I WAS JUST THINKING ABOUT …

... intolerance. Much as I have tried to bite my tongue after the Crow’s front page story about the purportedly escapee Libyan military I have found it impossible to refrain from comment. You see I have an inbuilt prejudice against … well prejudice. I find it almost impossible to be impartial and evenhanded. Perhaps it is my Jewish ancestry or the fact that I was bullied at school. Either way when I espy chauvinism of any type I come out in a rash of self-righteous indignation.

In order to ascertain whether what is being said is discriminatory I have a very simple test if I think this kind of nauseating bigotry is rearing its ugly head. It is a test I have used often and have encouraged others to use. I substitute the particular demographic group named [in this case Libyan] with a demographic group about whom our society is already über sensitive. Let us take the test shall we, dear Reader?

In this instance the very first sentence of the piece did it for me. “A villager has expressed security concerns after black/Islamic/gay [you pick one for yourself] soldiers training at Bassingbourn barracks left the base without permission.” Racism, religious bigotry and homophobia bounce off the page and hit you squarely between the eyes, don’t they? Inconceivable that such sentiments should be expressed.

Or maybe not. Perhaps my test is not persuasive enough for you. How about “They [the black/Islamic/gay soldiers] seemed harmless and maybe they were, but that’s not the point.” What exactly is the point I wonder? That because they’re Libyan they must, by definition, be dangerous? It’s almost as transparent as “I have nothing against black people but …” or “Some of my best friends are gay but … ”

Perhaps the resident quoted in the article might argue that there is no correlation between being black, Islamic or gay with being Libyan. After all Libyan troops are not necessarily any of those things and thus the comparison is unfair and the test invalid. So what, I wonder, is it about a Libyan soldier training to be a peacemaker in the Middle East that makes it more tolerable for them to identified as a potential threat and thus be discriminated against?

Well, perhaps I’d better just stop there before I get any further into trouble. Whoops! No! Here I go again. Me and my big mouth.
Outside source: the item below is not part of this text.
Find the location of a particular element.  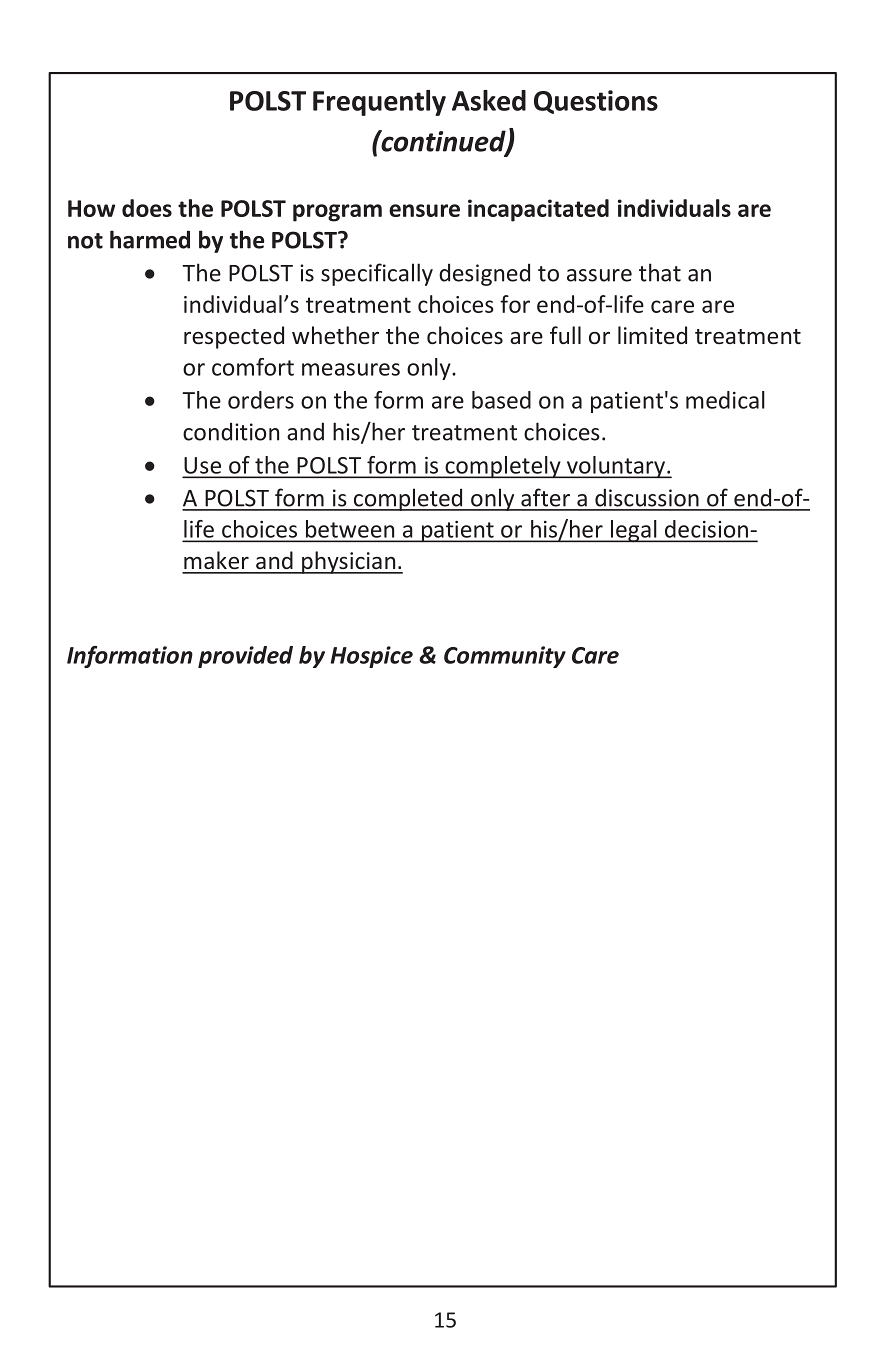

I can just hear the apologists just sharpening their clichés. “It is, after all, better to be safe than sorry” they’ll say, as they lock their front doors, pull up their drawbridges and aim their shotguns through their castles’ arrowslits. “You can’t be too careful” they’ll counsel as they take pot shots at anyone sporting a turban. “You see it’s just that they are more likely to …” What? Radicalise other Royston residents? Start a North Herts jihad?

It is true that these outcomes cannot be completely ruled out. But really! These few members of the supposedly miscreant military were, let me remind you, training to be peacekeepers. They were not crawling through the undergrowth on their bellies, stalking Oliver Heald in a suspicious fashion, sending coded satellite messages back to revolutionary forces in the desert. They were walking to Tesco. Presumably because the rural bus service is so lamentable. They also, it appears, had been sanctioned so to do because they had behaved well.

The logical extension of this kind of despicable hatred is that anyone who is not “one of us” is fair game. I fully accept that I am being both liberal and naïve. I am much, much happier to be accused of being such than ever to sign up to the lock ‘em up or send ‘em home brigade.

We are human beings, let’s behave with some humanity.